Le bilan d’une cohorte de plus de 120 contrats de service civique sur les territoires ruraux girondins financés par le Conseil départemental et les fonds sociaux européens (FSE) a constitué pour moi un moment privilégié de ma vie publique actuelle. Il aura en effet été plus utile que bien des débats sur l’état d’une certaine partie de la jeunesse actuelle. Grâce au travail remarquable de « Unicités » et de « Osons ici et maintenant » l’opération a révélé les carences d’une société à l’égard des plus en retrait dans son fonctionnement reposant sur l’échec. Les gens recrutés appartenaient en effet à cette catégorie que l’union européenne appelle les NEET ((«Not in Éducation, Employment or Training»), c’est-à-dire ces jeunes qui ne font pratiquement rien, n’étudient pas et ne travaillent pas.
Dans un langage plus simple on a coutume de dire « celles et ceux qui ont échappé à tous les radars institutionnels depuis plus ou moins longtemps. Un public qu’il faut détecter et remettre dans un chemin positif. Or cette tache implique une motivation particulière puisqu’il faut redonner confiance à des jeunes entre… 16 ans et 26 ans à la dérive grâce à leur implication dans un projet d’intérêt collectif leur permettant d’acquérir des principes de retour à une vie positive. Les résultats ont été très satisfaisants puisque plus de la moitié d’entre eux sont partis vers l’emploi, une formation ou une réinsertion après seulement 6 mois passés à œuvrer dans une association, un établissement médico-social ou une collectivité territoriale.
Le premier constat c’est au minimum un manque de prise en compte de ces jeunes par le système éducatif. On a ainsi trouvé des adolescents, en Gironde, n’allant plus à l’école depuis le niveau cours élémentaire 2° année et donc ne sachant ni lire, ni écrire. D’autres ayant moins de 16 ans ont parfois abandonné le collège depuis des mois ou des années… quand d’autres plus âgés ont arrêté avant le bac ou même le CAP. On a appris en cette occasion que sur une centaine de « décrocheurs » signalés par l’Éducation Nationale on perd totalement la trace de 20 d’entre eux au minimum au bout de quelques semaines. Ces situations compliquent singulièrement le travail des encadrants mais grâce à un projet concret ces derniers sont parvenus à relancer une dynamique. En fait le service civique constitue un déclic pour 80 % des personnes recrutées. Elles retrouvent des repères perdus : sens du collectif, contraintes matérielles à respecter, autonomie personnelle, responsabilité vis à vis des autres, accessibilité à des outils ignorés ou au minimum mal connus.
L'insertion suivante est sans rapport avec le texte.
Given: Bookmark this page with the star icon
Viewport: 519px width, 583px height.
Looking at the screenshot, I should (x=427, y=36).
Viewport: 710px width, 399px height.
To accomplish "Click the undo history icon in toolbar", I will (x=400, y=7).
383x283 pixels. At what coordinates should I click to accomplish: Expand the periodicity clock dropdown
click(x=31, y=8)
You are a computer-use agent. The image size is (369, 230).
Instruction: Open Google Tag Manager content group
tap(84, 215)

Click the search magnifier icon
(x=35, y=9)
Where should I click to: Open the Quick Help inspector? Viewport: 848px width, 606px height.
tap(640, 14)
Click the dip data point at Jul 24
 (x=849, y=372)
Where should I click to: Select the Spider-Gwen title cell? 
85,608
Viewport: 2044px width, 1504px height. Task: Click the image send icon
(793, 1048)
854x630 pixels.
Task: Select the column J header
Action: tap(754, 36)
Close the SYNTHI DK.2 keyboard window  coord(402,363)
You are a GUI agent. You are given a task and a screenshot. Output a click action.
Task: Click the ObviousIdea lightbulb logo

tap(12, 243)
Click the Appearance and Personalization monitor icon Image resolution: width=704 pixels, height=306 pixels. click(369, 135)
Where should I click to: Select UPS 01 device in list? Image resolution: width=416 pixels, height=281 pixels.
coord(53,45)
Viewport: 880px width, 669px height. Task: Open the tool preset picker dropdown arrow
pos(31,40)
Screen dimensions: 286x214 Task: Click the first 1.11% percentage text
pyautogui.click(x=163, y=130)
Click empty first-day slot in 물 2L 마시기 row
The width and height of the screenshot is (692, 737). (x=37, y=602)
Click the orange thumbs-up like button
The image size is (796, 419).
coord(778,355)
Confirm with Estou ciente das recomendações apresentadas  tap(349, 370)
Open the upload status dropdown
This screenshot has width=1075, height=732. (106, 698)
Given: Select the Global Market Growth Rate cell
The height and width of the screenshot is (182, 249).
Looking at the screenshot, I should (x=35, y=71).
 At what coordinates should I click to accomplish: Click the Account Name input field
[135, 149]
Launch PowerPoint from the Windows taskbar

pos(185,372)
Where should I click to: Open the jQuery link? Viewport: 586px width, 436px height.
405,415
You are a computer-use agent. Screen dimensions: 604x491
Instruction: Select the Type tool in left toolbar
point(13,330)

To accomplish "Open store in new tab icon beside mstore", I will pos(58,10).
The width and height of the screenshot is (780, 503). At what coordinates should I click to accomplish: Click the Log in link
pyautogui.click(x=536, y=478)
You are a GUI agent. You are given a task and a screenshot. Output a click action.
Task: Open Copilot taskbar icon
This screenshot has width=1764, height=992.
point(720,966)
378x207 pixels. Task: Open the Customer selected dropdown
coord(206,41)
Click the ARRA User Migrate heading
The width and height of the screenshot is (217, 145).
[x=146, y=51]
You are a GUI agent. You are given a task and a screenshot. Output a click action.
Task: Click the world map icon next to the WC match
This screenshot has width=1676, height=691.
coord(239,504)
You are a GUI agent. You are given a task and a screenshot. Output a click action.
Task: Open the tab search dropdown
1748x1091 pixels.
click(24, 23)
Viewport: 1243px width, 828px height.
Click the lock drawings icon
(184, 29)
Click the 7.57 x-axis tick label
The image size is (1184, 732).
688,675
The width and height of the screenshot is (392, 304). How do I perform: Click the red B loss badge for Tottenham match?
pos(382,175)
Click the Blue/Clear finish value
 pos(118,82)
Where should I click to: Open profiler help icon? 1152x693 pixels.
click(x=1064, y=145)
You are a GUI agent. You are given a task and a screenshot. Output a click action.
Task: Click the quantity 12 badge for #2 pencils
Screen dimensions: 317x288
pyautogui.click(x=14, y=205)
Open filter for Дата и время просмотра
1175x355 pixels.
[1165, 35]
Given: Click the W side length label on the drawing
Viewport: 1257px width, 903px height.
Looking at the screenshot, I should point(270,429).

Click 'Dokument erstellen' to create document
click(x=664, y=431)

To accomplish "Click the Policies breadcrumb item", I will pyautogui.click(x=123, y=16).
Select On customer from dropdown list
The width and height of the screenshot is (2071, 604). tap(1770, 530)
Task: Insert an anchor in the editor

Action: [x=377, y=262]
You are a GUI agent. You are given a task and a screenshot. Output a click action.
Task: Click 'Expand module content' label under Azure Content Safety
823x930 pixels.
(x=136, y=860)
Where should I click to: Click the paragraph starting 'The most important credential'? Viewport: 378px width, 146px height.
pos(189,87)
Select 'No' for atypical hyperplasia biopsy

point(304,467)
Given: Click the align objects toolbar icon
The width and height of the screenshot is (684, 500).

Le second constat est encore plus inquiétant. Une santé globalement défaillante pour beaucoup d’entre eux avec addictologies diverses, problèmes psychiques liés à l’isolement, maladies non soignées (un épisode de gale a été enregistrée) a souvent perturbé la vie des groupes. Il faut y ajouter des comportements violents induits par une rupture avec toute vie collective organisée ou des abus divers. Dans un temps très restreint il a fallu pour les équipes accompagnantes régler ces difficultés qui sont augmentées par des liens familiaux précaires voire inexistants. Des incidents divers ont émaillé des parcours déjà difficiles. Pour environ un tiers des services civiques il le passif était tellement lourd que le seul objectif de retour à une vie sociale acceptable aura constitué un objectif atteint. Pour cela les structures d’accueil ont su faire preuve de patience et de motivation pour apporter des éléments importants pour une approche différente de l’action au service d’une projet. Et de très belles réalisations ont été enregistrées dans tous les secteurs (EHPAD, environnement, citoyenneté, sport, culture, communication) avec à la clé de fortes séquences collectives (raid vélo de 160 km ou stages élargis).
Il reste désormais le suivi de ces jeunes qui depuis la fin septembre sont repartis vers des horizons choisis (emploi, études, formation, bénévolat, insertion, fonds d’aide aux jeunes…) mais qui ne doivent plus repartir vers des galères insurmontables. L’Europe a fortement soutenu financièrement ce programme. Le haut-commissaire à l’engagement civique s’est engagé à soutenir durant 5 ans l’initiative girondine afin qu’un bilan sur la durée soit effectué. En fait la Gironde est le seul département ayant tenté pareille initiative en direction de public aussi précaire. Elle a démontré que la solidarité active autour de cohortes de jeunes en rupture sociale est possible et que l’engagement civique constitue vraiment l’avenir en matière de déploiement de processus de soutien. Un défraiement financier liée à un engagement vers l’intérêt général, un retour de la confiance en soi, un épanouissement lié à une utilité collective appréciée : l’avenir s’ouvre pour de nouvelles formes de contrat de formation citoyenne bien oubliée depuis des années.